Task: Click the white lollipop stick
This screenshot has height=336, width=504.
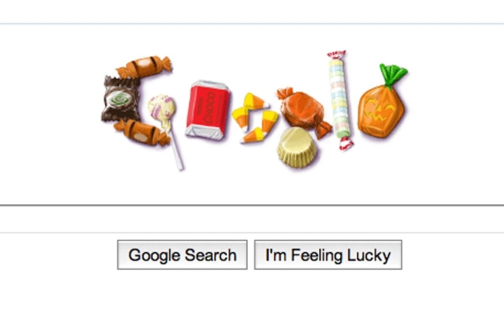Action: click(x=176, y=147)
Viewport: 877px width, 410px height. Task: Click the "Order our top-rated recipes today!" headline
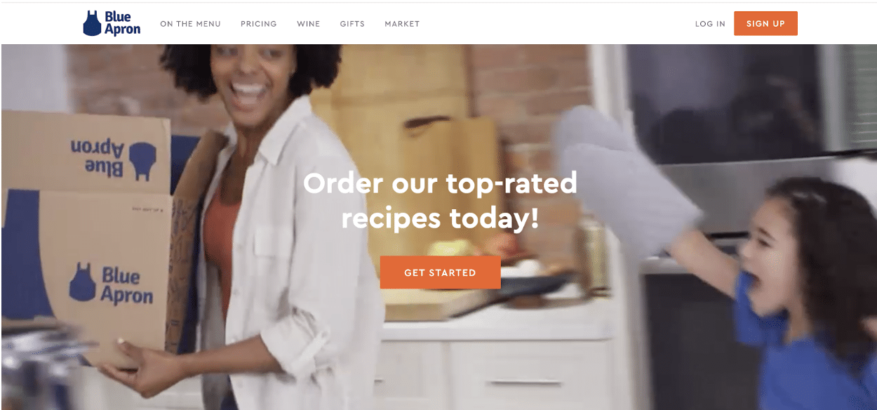[x=440, y=201]
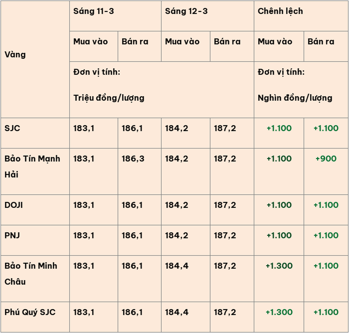Click the 'Sáng 11-3' header
349x333 pixels.
coord(94,11)
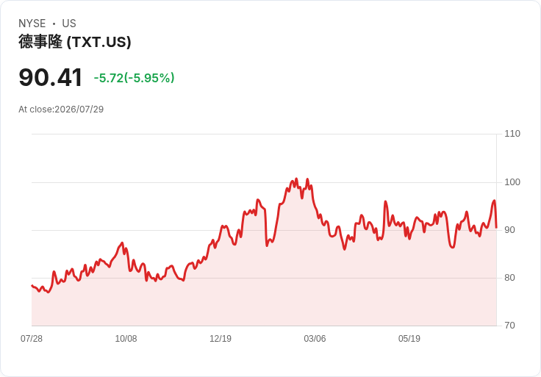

::::::::

Make an exact copy of every entry above, but keep the pictures out of it.

Solution for this problem =
Task: Click the white lollipop stick
This screenshot has height=336, width=504.
Action: click(x=176, y=147)
Viewport: 877px width, 410px height. Task: Click the "Order our top-rated recipes today!" headline
[x=440, y=201]
Click the 'Sáng 11-3' header
349x333 pixels.
coord(94,11)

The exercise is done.